Cerca de un claustro de entre el siglo X y el XIII, a poca distancia de la catedral, por lo que me comenta Luis, está la colegiata de Saint-Salvi, en la que se encuentra la tumba del primer obispo de la ciudad. Al entrar, la mezcla de estilos, románico y gótico, nos produjo una sensación extraña, porque entre todo el ímpetu de los tonos rojizos, surgen piedras blancas que semejan una especie de lugar en el que clavar una espada. Un hombre con hechuras de galán estaba ahí sentado, como rezando por sacar a Excálibur. Nos acercamos y es Kruijswijk, escalador puro, uno de los pocos favoritos supervivientes, que pudiera haber venido al saber que la tumba de Saint- Salvi está situada en el montículo más alto de Albi, según nos confesó un ciclista que chapurreaba algunas palabras de español.
Después de comer, en las calles cercanas a este núcleo eclesiástico, nos topamos con una librería, en la que me fijo en una vieja edición de las aventuras de John Carter de Marte, clásico libro de aventuras escrito por Edgar Rice Burroughs, y me acuerdo del entusiasmo del poeta panameño Artemio Gonçalves por los libritos, comenzando por Una princesa de Marte, y acabando por la película de la Disney, que, para su sorpresa, supuso uno de los mayores fracasos comerciales de la compañía. Pero, sobre todo, me acuerdo del discurso de Gonçalves, para quien Carter simbolizaba el paso a una realidad mucho más optimista. Era John Carter un regreso a los héroes clásicos, un caso de renovación fantástica y en clave de ciencia ficción a las viejas historias. Era John Carter un hombre natural de Virginia, que tuvo que luchar en la Guerra de Secesión Norteamericana y que, en su obsesión por alcanzar una mina de oro, acaba cayendo en una cueva en la que descubre la forma de transportarse hasta Marte. Era John Carter la representación de la aventura, de las luchas nobles frente a los vicios de los naturales de Barsoom, que así es como llaman a Marte las distintas especies que habitan el planeta… precisamente, los marcianos.

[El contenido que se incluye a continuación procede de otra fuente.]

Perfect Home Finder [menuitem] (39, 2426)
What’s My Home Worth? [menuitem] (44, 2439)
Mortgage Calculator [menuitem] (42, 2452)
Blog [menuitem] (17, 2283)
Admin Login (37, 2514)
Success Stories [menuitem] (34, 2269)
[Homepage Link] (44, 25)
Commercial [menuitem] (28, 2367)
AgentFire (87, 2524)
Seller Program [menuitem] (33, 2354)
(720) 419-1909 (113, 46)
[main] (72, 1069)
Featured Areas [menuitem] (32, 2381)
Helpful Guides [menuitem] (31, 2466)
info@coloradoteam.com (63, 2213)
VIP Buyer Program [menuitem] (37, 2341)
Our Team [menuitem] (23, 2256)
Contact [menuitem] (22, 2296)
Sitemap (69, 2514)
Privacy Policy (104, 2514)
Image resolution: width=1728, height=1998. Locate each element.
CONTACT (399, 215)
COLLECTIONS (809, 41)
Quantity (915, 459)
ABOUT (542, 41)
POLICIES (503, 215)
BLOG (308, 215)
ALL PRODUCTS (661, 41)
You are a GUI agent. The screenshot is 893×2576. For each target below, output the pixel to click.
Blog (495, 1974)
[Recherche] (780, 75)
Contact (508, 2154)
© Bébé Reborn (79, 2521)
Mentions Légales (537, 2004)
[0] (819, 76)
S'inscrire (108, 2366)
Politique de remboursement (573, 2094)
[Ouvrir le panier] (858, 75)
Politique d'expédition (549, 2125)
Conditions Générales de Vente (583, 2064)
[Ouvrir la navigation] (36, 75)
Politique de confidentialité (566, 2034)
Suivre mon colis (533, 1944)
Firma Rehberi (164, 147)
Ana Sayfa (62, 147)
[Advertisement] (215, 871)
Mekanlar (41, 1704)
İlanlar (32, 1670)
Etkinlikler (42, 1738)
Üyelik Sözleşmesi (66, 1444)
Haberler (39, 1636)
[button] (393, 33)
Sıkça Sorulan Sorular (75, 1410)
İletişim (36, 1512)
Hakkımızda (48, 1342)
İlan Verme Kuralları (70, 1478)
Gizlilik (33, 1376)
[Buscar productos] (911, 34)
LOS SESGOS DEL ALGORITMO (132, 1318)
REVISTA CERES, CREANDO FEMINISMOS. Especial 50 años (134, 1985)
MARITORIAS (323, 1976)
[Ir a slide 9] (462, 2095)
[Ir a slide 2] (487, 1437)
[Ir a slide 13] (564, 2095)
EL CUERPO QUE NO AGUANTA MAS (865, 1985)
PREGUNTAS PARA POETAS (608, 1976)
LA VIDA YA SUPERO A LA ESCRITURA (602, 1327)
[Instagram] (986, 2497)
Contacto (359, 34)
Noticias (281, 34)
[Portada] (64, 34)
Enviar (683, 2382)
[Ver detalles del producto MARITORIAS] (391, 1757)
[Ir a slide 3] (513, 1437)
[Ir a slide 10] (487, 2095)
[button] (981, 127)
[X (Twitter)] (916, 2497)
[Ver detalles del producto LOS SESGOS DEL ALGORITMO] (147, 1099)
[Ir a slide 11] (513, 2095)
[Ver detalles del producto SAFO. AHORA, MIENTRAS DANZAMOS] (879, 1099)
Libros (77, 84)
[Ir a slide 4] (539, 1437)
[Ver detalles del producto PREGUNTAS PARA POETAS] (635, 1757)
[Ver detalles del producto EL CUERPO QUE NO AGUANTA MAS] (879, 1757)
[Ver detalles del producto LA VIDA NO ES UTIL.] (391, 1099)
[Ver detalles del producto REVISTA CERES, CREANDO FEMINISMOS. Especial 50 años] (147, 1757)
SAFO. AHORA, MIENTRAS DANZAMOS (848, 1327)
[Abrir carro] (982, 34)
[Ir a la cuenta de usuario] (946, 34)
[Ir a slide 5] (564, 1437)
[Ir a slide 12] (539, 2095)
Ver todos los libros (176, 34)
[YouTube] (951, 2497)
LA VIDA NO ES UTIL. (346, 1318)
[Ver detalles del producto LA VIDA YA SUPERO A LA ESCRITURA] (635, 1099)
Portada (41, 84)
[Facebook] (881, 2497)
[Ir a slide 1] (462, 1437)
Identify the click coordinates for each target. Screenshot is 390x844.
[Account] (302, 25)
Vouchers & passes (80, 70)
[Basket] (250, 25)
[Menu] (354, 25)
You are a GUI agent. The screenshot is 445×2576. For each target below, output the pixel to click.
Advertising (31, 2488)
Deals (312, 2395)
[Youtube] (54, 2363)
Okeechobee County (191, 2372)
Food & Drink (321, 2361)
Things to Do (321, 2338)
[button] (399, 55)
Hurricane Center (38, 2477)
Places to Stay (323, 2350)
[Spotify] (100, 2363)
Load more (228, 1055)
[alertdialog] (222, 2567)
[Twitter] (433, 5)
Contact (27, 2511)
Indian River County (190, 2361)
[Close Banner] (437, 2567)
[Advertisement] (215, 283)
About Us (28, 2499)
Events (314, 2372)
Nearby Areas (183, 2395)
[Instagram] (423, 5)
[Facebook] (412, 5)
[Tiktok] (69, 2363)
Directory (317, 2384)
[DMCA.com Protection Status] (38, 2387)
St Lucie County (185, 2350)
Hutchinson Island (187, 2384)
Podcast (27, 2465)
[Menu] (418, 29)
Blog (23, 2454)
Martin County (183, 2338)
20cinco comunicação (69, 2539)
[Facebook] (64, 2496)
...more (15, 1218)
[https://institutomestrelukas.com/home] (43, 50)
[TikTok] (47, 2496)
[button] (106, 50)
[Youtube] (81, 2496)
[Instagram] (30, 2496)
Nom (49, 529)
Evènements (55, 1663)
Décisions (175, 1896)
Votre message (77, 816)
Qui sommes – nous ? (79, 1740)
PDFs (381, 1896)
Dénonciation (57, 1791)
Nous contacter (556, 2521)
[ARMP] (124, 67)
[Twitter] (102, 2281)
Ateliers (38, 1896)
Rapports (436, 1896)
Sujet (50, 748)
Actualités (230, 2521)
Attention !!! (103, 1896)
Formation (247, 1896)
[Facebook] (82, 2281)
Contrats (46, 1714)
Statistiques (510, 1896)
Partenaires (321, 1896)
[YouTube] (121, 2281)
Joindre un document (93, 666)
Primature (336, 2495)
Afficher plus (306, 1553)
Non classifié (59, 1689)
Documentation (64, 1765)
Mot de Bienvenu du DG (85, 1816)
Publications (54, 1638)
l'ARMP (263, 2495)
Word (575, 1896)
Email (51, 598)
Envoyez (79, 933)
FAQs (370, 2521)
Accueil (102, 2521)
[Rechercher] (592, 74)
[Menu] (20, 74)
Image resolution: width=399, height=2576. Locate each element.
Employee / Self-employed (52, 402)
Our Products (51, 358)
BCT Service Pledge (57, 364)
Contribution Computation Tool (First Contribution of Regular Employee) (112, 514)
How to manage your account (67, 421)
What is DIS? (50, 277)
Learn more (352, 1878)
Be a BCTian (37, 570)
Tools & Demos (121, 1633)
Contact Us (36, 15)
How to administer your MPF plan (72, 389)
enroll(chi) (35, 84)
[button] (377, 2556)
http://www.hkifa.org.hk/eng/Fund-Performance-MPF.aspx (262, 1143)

La edición que estaba ojeando mostraba una portada sugerente, en la que un hombre a medio camino entre un gladiador y un truhan espadachín domina la imagen, mientras que detrás de él, con serenidad y seriedad, aparece la figura de la princesa Dejah Thoris de Helium, de piel tostada y cubierta por una toga de color rojo eléctrico. El resto de la cubierta presentaba una coloración amarilla, más intensa en el espacio superior, al ser coronados los protagonistas por el sol. Después de dejar el librito en su sitio, me fijé en que una figura amarilla se acercaba con su bicicleta bajando la calle. Como no, Alaphilippe.
Quizás, en la tierra de los albigenses, que no se sabe muy bien si no fueron lo que son, o todo lo contrario, la realidad polarizada entre un mundo material y otro espiritual que habita en el ciclismo parece exigir la presencia de un John Carter. Miré a Luis y le dije “¿por qué no?”. Él, con displicencia, encogió los hombros. ¿Por qué no puede ser Alaphilippe la nueva esperanza? ¿Por qué no puede ser el John Carter de Albi que necesita el Tour de Francia?
Y, en ese preciso momento, cuando volvíamos a encontrarnos con la magnificencia de Santa Cecilia, brota la figura de Mikel Landa, quien nos grita “necesito mi luto”. Entonces, inevitablemente, se deshace la idea anterior, porque eran otros los destinados a viajar, con escaladora y católica convicción, a Marte, al Tourmalet, a Val Thorens. Alicaído está él. Alicaídos estamos nosotros.